The US Defense Department’s Advanced Research Programs Agency (DARPA) selected Lockheed Martin and Raytheon as the prime contractors for the agency’s Collaborative Operations in Denied Environment (CODE) demonstration. The program seeks to help conduct dynamic Unmanned Aircraft Systems (UASs) operations over long distances, against short lived, moving targets in denied or contested electromagnetic airspace. While improving the flexibility of force projection CODE will decrease the communication bandwidth required to control such airborne forces and reduce cognitive burden on human supervisors.
DARPA recently awarded Phase 2 system integration contracts for CODE to Lockheed Martin Corporation (Orlando, Fla.) and the Raytheon Company (Tucson, Ariz.). The two prime contractors for the program that will collaborate with six teams that continue their work from Phase 1, supporting technologies associated with CODE.
the following six companies—all of which had Phase 1 contracts with DARPA to develop supporting technologies for CODE—will collaborate in various ways with the two prime contractors:
- Daniel H. Wagner Associates (Hampton, Va.)
- Scientific Systems Company, Inc. (Woburn, Mass.)
- Smart Information Flow Technologies, LLC (Minneapolis, Minn.)
- Soar Technology, Inc. (Ann Arbor, Mich.)
- SRI International (Menlo Park, Calif.)
- Vencore Labs dba Applied Communication Sciences (Basking Ridge, N.J.)
CODE’s main objective is to develop and demonstrate the value of collaborative autonomy, in which UASs could perform sophisticated tasks both individually and in teams under the supervision of a single human mission commander. CODE-equipped UASs would perform their mission by sharing data, negotiating assignments, and synchronizing actions and communications among team members and with the commander.
CODE’s modular, open software architecture embedded on board the UASs would enable multiple CODE-equipped unmanned aircraft to navigate to their destinations and find, track, identify, and engage targets under established rules of engagement.

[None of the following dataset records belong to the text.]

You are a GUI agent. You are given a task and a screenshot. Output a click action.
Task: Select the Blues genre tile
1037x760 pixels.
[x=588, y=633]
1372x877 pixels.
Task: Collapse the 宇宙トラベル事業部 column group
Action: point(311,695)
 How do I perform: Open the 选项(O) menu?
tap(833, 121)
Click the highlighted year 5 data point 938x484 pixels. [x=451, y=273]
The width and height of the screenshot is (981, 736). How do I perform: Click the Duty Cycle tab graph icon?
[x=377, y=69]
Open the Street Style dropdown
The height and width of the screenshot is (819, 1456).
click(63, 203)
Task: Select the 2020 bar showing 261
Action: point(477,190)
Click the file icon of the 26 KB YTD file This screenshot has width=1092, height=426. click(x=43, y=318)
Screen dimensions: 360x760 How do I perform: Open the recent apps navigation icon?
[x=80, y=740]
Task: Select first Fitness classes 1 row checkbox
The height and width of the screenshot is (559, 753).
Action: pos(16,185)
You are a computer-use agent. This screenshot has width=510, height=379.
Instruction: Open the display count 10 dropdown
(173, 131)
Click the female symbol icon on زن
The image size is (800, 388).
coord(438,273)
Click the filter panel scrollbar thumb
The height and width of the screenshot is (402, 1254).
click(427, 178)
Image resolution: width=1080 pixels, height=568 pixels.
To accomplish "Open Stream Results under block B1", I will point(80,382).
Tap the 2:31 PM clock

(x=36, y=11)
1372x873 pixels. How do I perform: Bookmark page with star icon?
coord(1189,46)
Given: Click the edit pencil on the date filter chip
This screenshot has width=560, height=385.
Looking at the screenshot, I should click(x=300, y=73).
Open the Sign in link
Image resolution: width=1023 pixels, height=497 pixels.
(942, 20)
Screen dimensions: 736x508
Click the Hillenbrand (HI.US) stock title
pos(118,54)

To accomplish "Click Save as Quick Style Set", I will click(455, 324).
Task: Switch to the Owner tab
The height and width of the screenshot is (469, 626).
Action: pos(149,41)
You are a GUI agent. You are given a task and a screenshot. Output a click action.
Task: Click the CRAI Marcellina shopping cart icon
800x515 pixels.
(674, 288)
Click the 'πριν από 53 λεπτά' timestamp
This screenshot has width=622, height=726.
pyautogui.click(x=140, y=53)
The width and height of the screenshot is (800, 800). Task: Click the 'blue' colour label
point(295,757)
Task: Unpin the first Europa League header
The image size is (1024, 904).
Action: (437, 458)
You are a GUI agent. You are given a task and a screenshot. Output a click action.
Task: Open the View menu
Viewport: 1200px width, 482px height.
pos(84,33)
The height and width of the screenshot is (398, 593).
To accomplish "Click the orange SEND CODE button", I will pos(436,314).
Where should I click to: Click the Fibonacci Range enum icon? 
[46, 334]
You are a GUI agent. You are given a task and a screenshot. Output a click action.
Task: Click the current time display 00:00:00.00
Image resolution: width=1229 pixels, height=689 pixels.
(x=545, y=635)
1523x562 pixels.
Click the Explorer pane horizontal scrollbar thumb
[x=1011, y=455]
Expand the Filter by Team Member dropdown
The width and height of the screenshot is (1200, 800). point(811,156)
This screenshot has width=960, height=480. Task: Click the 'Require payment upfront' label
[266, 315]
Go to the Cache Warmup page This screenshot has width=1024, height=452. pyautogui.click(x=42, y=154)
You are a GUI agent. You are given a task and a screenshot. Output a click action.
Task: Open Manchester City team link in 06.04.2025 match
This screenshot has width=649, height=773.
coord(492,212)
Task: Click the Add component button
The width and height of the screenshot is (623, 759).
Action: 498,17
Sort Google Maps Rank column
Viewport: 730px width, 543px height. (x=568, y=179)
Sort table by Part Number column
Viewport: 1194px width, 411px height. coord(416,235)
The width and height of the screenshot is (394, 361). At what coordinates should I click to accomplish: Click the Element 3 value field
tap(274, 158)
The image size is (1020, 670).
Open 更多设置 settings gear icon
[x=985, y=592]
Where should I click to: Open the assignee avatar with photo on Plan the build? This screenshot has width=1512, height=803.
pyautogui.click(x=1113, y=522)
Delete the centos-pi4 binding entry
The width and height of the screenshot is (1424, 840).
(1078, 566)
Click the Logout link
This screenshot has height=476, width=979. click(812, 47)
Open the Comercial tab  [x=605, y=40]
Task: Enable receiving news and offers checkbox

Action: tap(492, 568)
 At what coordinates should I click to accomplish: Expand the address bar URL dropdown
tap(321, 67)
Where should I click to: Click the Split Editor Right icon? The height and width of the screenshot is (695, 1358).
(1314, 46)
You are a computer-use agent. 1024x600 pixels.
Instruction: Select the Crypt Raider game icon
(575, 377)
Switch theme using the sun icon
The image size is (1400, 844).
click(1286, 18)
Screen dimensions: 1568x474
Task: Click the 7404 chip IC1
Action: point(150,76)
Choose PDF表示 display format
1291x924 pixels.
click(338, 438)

The UASs could also recruit other CODE-equipped UASs from nearby friendly forces to augment their capabilities and adapt to dynamic situations such as attrition of friendly forces or the emergence of unanticipated threats.
A video showing promising early research into the interface is available below:
“During Phase 1, we successfully demonstrated, in simulation, the potential value of collaborative autonomy among UASs at the tactical edge, and worked with our performers to draft transition plans for possible future operational systems,” said Jean-Charles Ledé, DARPA program manager. “Between the two teams, we have selected about 20 autonomous behaviors that would greaty increase the mission capabilities of our legacy UASs and enable them to perform complex missions in denied or contested environments in which communications, navigation, and other critical elements of the targeting chain are compromised. We have also made excellent progress in the human-system interface and open-architecture framework.”
CODE’s prototype human-system interface (HSI) is designed to allow a single person, either a pilot or ground controller to visualize, supervise, and command a team of unmanned systems in an intuitive manner. Mission commanders can know their team’s status and tactical situation, see pre-planned and alternative courses of action, and alter the UASs’ activities in real time.
For example, the mission commander could pick certain individual UASs from a team, circle them on the command station display, say “This is Group 1,” circle another part of the map, and say “Group 1 search this area.” The software then creates a sub-team with the circled UASs, divides up the search task among those assets, and redistributes the original tasks assigned to Group 1 assets to the remaining UASs. This capability significantly simplifies the command and control of large groups of UASs. Other parts of the HSI research focused on how to display the new plan, including the potential impact on other mission objectives, and—depending on pre-set mission rules—either directly executes the plan or waits for the commander’s approval to act.
The HSI and autonomy algorithms are being developed in open architectures based on emerging standards. These include the Future Airborne Capability Environment (FACE) and Unmanned Control Segment (UCS) standards used by the U.S. Army and U.S. Navy, and the Open Mission Systems (OMS) and Common Mission Command and Control (CMCC) standards that the U.S. Air Force uses.
During Phase 2, DARPA plans to implement an initial subset of the behaviors within each of the two open architectures and use those architectures to conduct live flight tests with one or two live UASs augmented with several virtual aircraft. If those tests are successful, DARPA could move to Phase 3, in which one team would test the capabilities using up to six live vehicles cooperating among themselves and with additional simulated vehicles. A single person would command the UAS team to perform a complex mission involving target search, identification, and engagement against an active, unpredictable adversary.